Subhash Chandra Garg (IAST: ) (born 16 October 1960) is a 1983 batch IAS officer of Rajasthan cadre. He served as Economic Affairs Secretary and Finance Secretary of India. He has also served as an executive director in the World Bank.

Education 
Garg has graduate degrees in Law (LLB) and Commerce (BCom) from Rajasthan University from Government College, Ajmer. Garg is a professionally qualified Cost & Management Accountant. In addition, Garg is a qualified Company Secretary and received gold medal in 1990.

Career 
Garg has served in various key positions for both the Union Government and the Government of Rajasthan, like as Principal Secretary (Finance), Commissioner (Investment and NRIs) Secretary (Budget), Secretary (Expenditure), managing director of Rajasthan State Road Transport Corporation (RSRTC), managing director of Rajasthan State Seeds Corporation (RSSCL), Special Secretary (Mines and Energy) and Chief Executive and Director of Rajasthan Energy Development Corporation (REDC), Registrar of University of Rajasthan, and as the District Magistrate and Collector of Rajsamand district in the Government of Rajasthan, and as the Union Economic Affairs Secretary, Additional Secretary in the Cabinet Secretariat, Joint Secretary in the Department of Expenditure of Ministry of Finance, Joint Secretary in the Department of Agriculture and Cooperation in the Ministry of Agriculture and Farmers Welfare and as a Director in the Department of Economic Affairs in the Ministry of Finance in the Union Government.

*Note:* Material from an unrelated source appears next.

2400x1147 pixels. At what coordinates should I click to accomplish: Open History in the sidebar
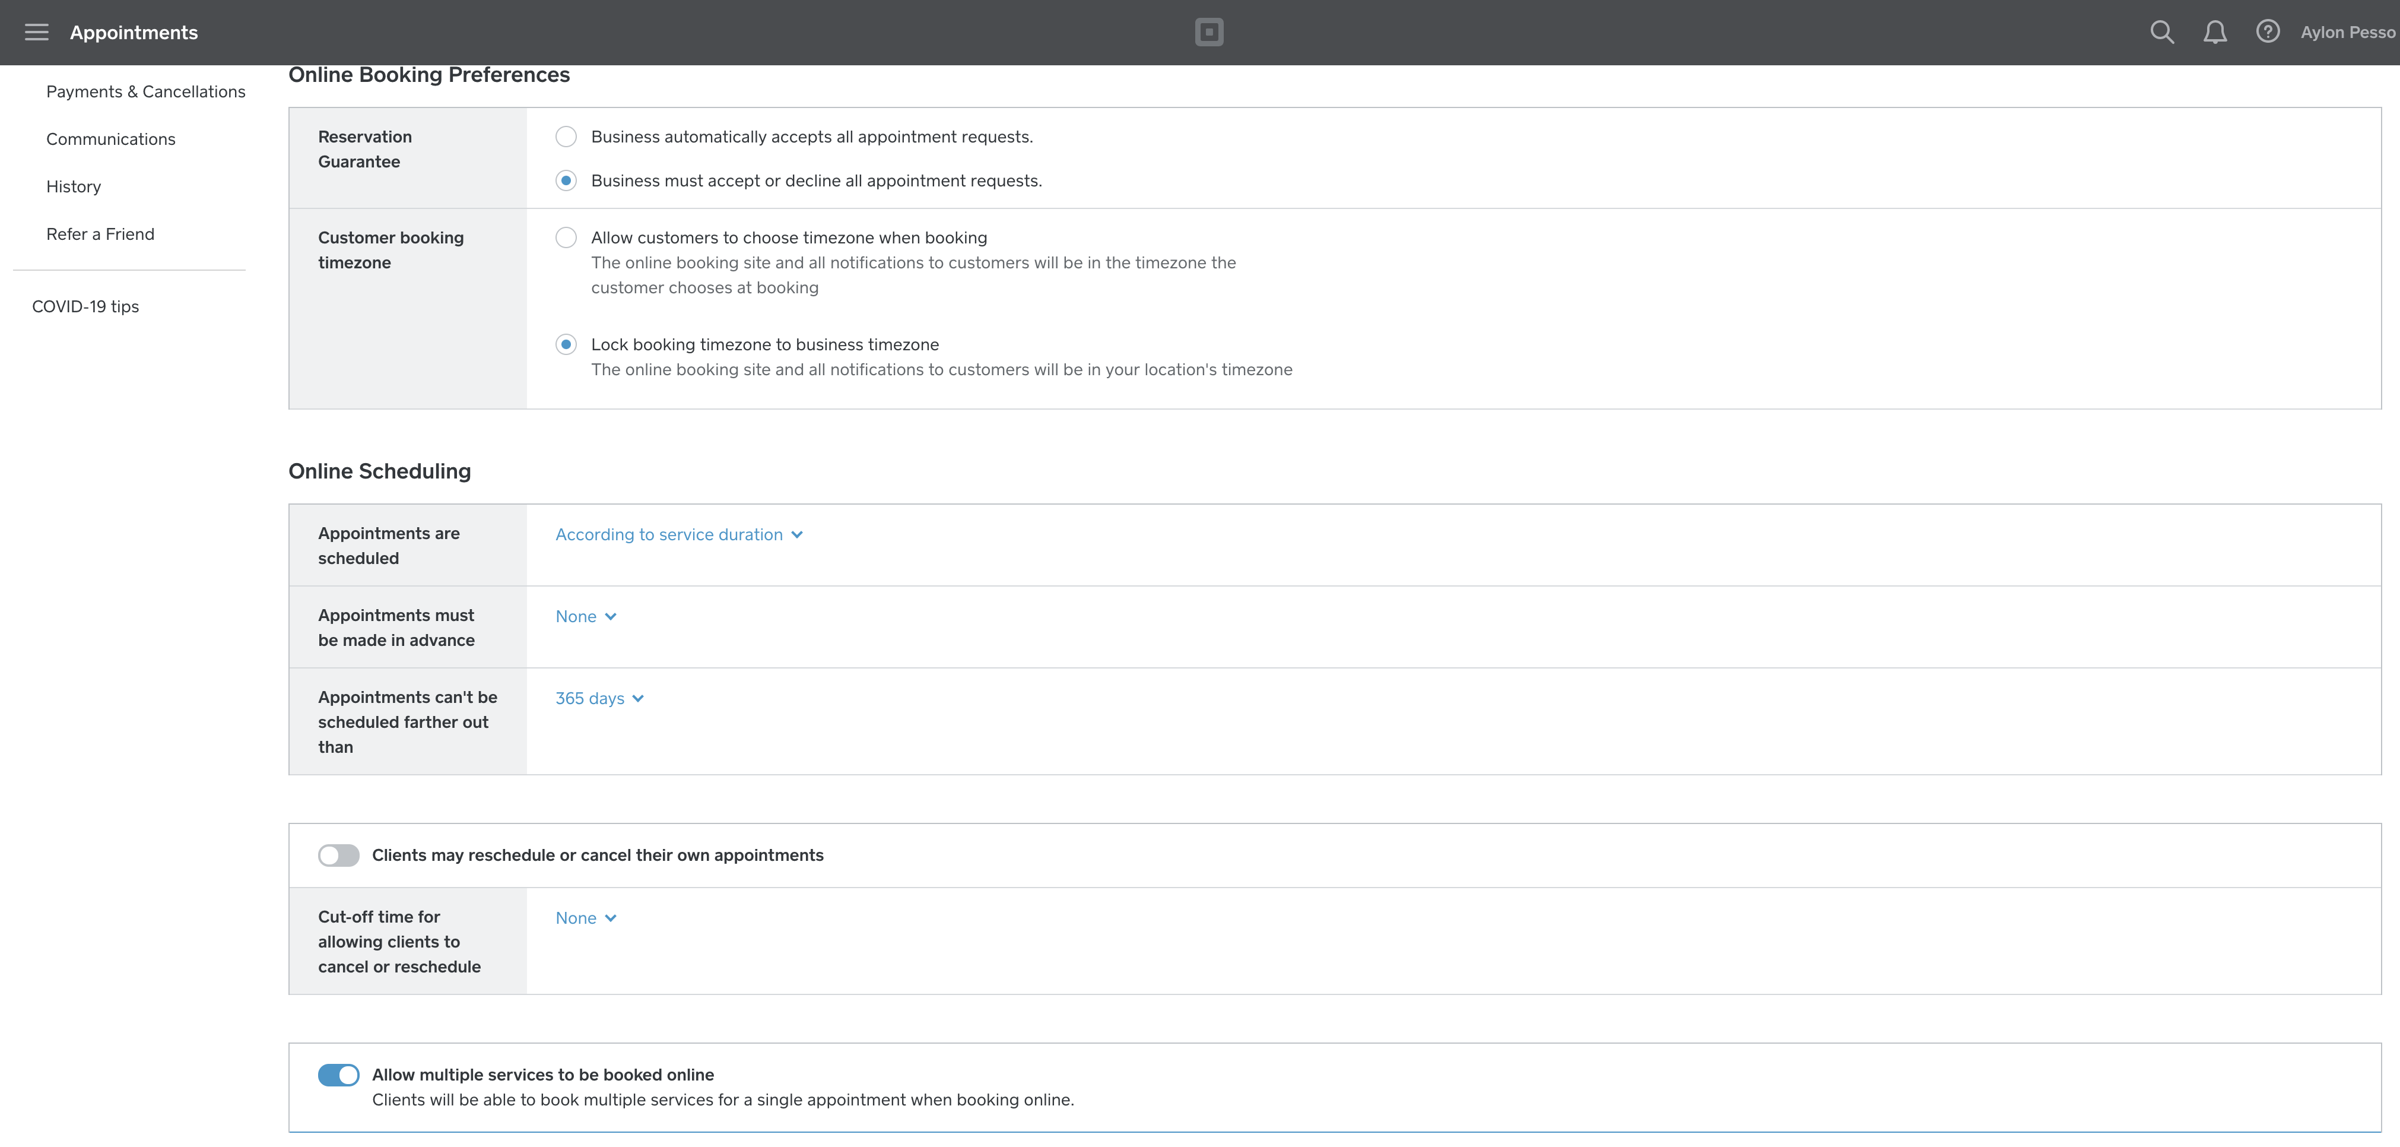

Garg also served as an Executive Director in the World Bank.

In addition, Garg had a stint with the National Institute of Public Finance and Policy, on deputation, as a Principal Consultant, under Rule 6(2)(ii) of The Indian Administrative Service (Cadre) Rules, 1954.

Executive director in World Bank 
Garg was appointed as an executive director in the World Bank by the Appointments Committee of the Cabinet (ACC) for a tenure of three years, Garg assumed the office of executive director on 10 September 2014, and demitted on 21 June 2017, because of his appointment as the Union Economic Affairs Secretary.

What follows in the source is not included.